Published 12:00 am Tuesday, February 18, 2014

One sign being hoisted up Monday outside the J. Newton Cohen Sr. Rowan County Administration Building featured a bold swastika accompanied by the words, “You are no better.”

Another read, “Would you allow your children to die gasping for air?”

Dozens of demonstrators ranging from nine-year-olds to senior citizens – and dogs – turned out at 4:30 p.m.

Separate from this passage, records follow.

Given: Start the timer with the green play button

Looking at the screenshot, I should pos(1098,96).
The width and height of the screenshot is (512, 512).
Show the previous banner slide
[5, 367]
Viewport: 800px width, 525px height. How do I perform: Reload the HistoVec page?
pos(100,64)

Fix Rowan rally prior to the Rowan County commissioners’ second monthly meeting detesting the county’s use of the gas chamber at the shelter as well as raise awareness of the plight of a dead beagle-lab mix named Bandit.

Bandit was euthanized in the shelter’s gas chamber in January following an alleged mishandling at the hands of an animal control officer following being struck by a vehicle.

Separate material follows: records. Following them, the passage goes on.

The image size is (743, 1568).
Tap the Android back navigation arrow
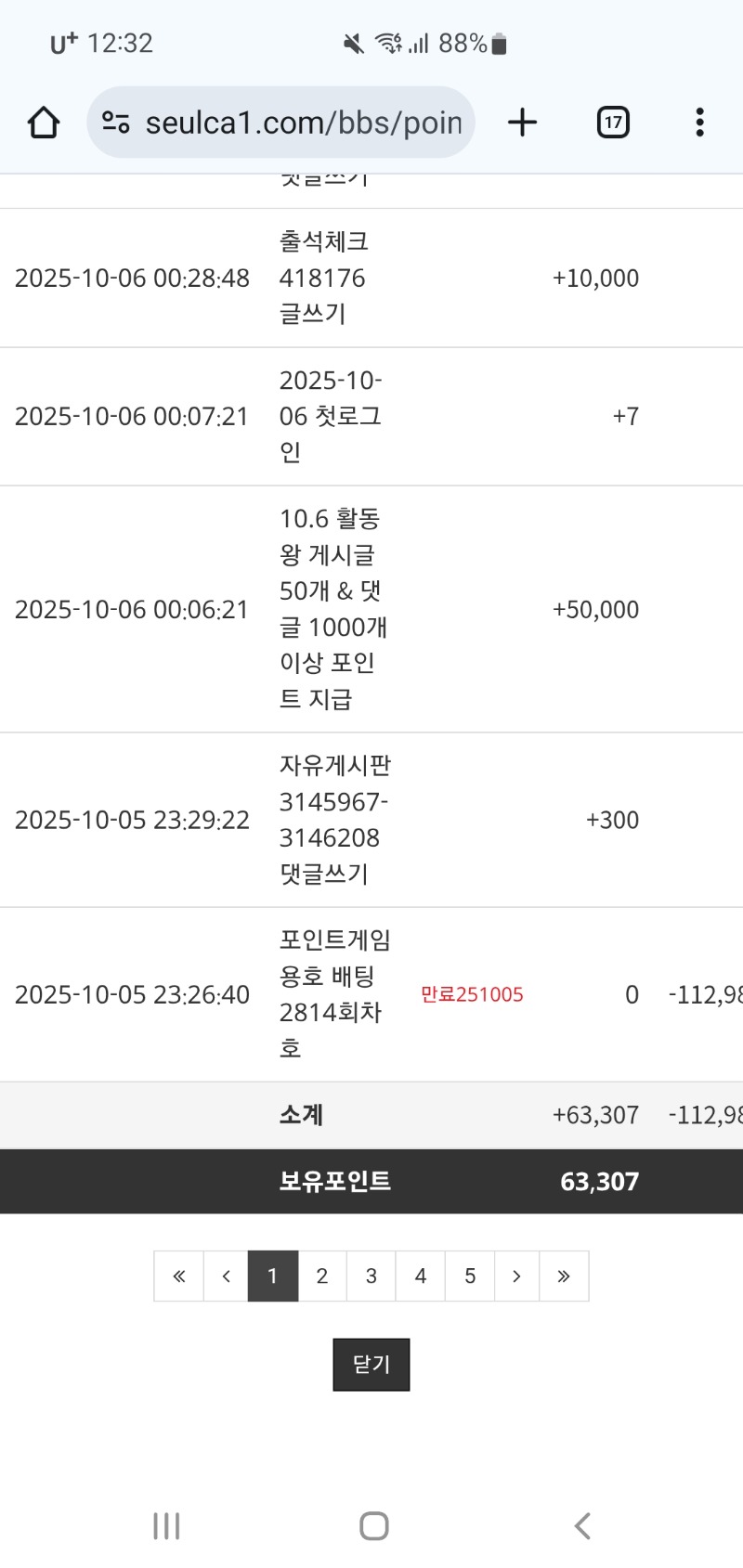point(582,1526)
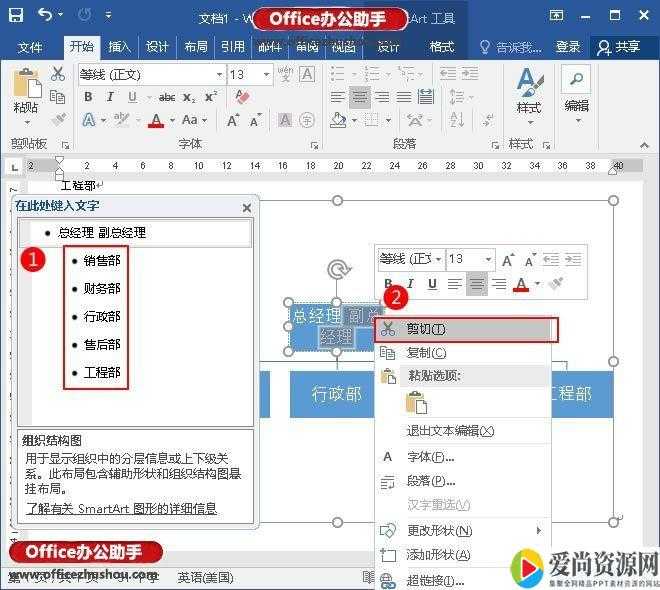Click the Find magnifier icon in ribbon
The height and width of the screenshot is (590, 660).
click(x=576, y=79)
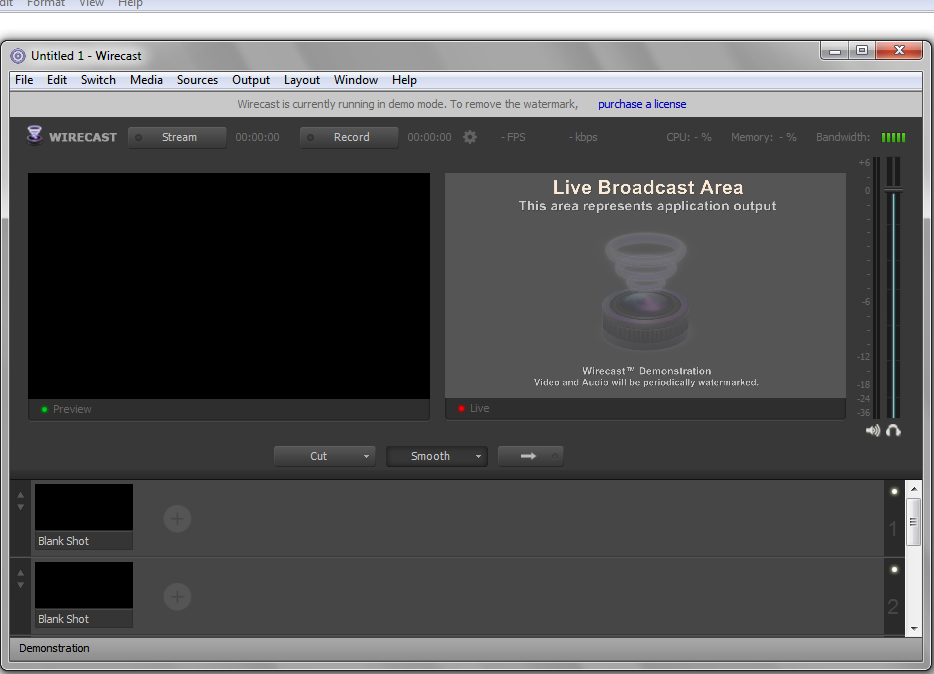934x674 pixels.
Task: Select the first Blank Shot thumbnail
Action: click(84, 508)
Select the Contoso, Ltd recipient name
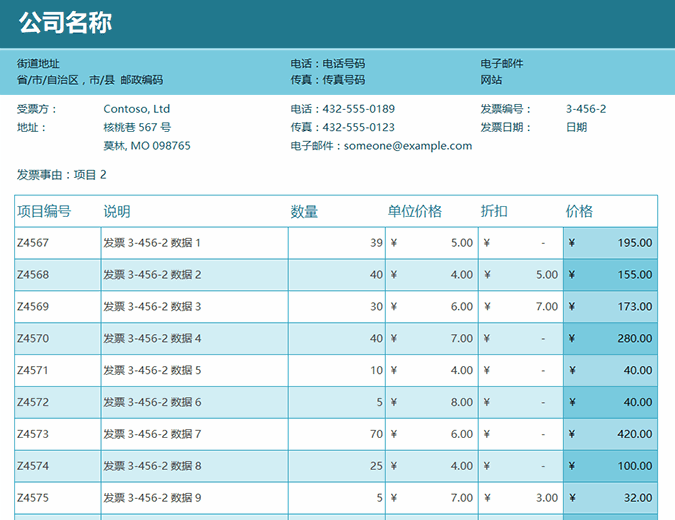Image resolution: width=675 pixels, height=520 pixels. [137, 109]
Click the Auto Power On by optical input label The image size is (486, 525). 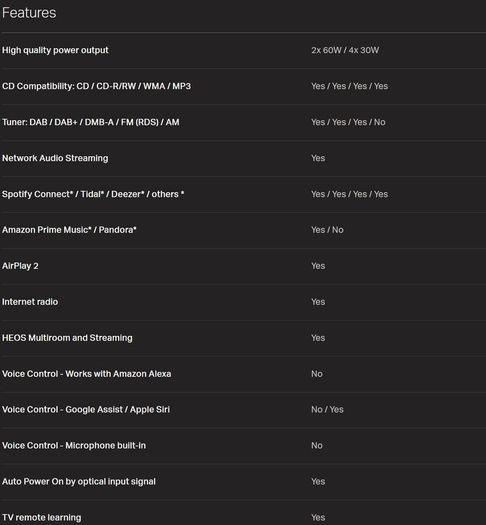tap(79, 481)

The dog’s right eyeball was hanging out, his hind legs were useless and blood was coming out of his mouth.

“This is about the incident that happened with Bandit when he obviously was mishandled by animal control in an inhumane manner, and then taken back and gassed at the animal shelter,” said Jane Felts, a member of Fix Rowan, the local animal advocacy group supporting a no-kill approach for adoptable pets at the shelter. “We feel like there are a lot of residents that don’t really know about what is going on at the animal shelter and what they are paying for.”

Several drivers on West Innes Street honked their horns in support of the demonstrators while others turned their heads sitting at red lights.

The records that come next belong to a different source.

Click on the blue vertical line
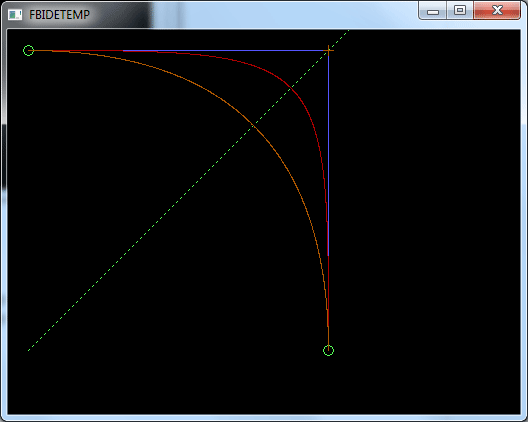 pyautogui.click(x=328, y=153)
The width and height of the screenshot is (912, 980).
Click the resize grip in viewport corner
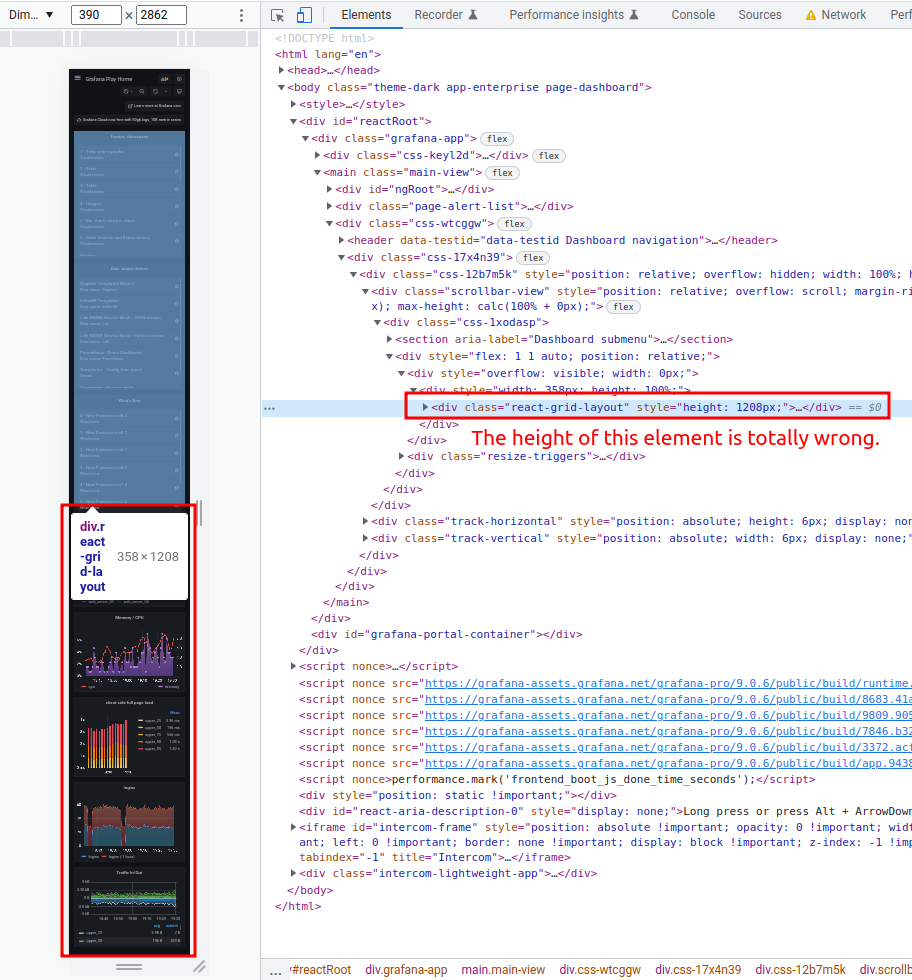click(199, 967)
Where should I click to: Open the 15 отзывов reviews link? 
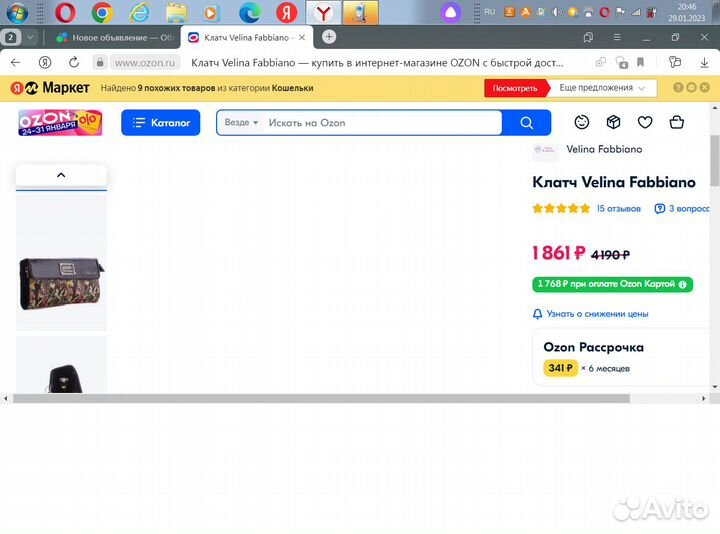pyautogui.click(x=618, y=209)
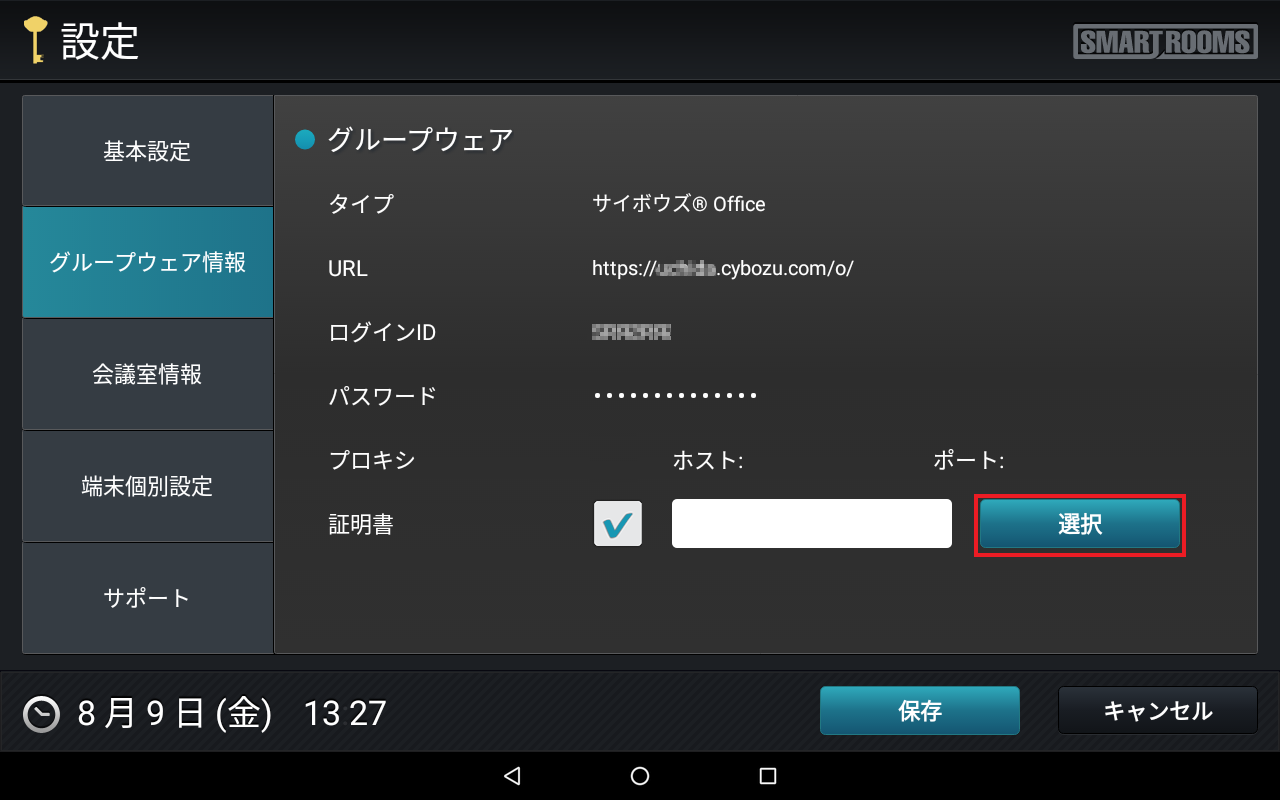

“We’re in the ten of the one hundred (counties) who still use the gas chamber. The other 90 (counties) either never used it or have done away with it,” Felts said. “It’s disgusting and embarrassing, because even if people don’t realize it – the whole world knows what is going on here.”

Felts said Fix Rowan will not go away until “Rowan is fixed.”

Toting a sign denouncing the gas chamber, Fix Rowan Member Mandy Nance said the gas chamber is barbaric, causes animals to suffer and costs twice as much as using lethal injection to put animals down.

An animal should not have to pay because it was born by having to suffer in the gas chamber, Nance said.

“A no-kill approach would be ideal, but in the meantime, the gas chamber can be removed (today). There is a grant from the Humane Society where they would pay the cost and actually help them take (the gas chamber) out,” Nance said.

Bandit’s owner, Jennifer Ridgell, spoke at the Rowan County commissioners’ 6 p.m. meeting.

Ridgell was the first of a few speakers stepping to the podium during the meeting’s public comments section who vehemently urged commissioners to do away with the gas chamber and conduct a thorough investigation of Bandit’s incident.

“Bandit was not humanely euthanized there on the spot. He was taken up by the catch pole, jerked up off the asphalt yelping in pain, slung in the cage in the back of the animal control truck and hauled to the animal shelter,” Ridgell said. “Distraught I was. My husband practically carried me back to the truck.”

Ridgell said she thought Bandit would be humanely put out of his misery once back at the animal shelter.

“He wasn’t. Bandit was gassed to death – against the law in North Carolina,” Ridgell said. “This needs to stop. Nobody can speak for our four-legged babies except their human parents.”

Following the comments, commissioners did not discuss any matters relating to the shelter, the shelter’s gas chamber or Bandit’s incident.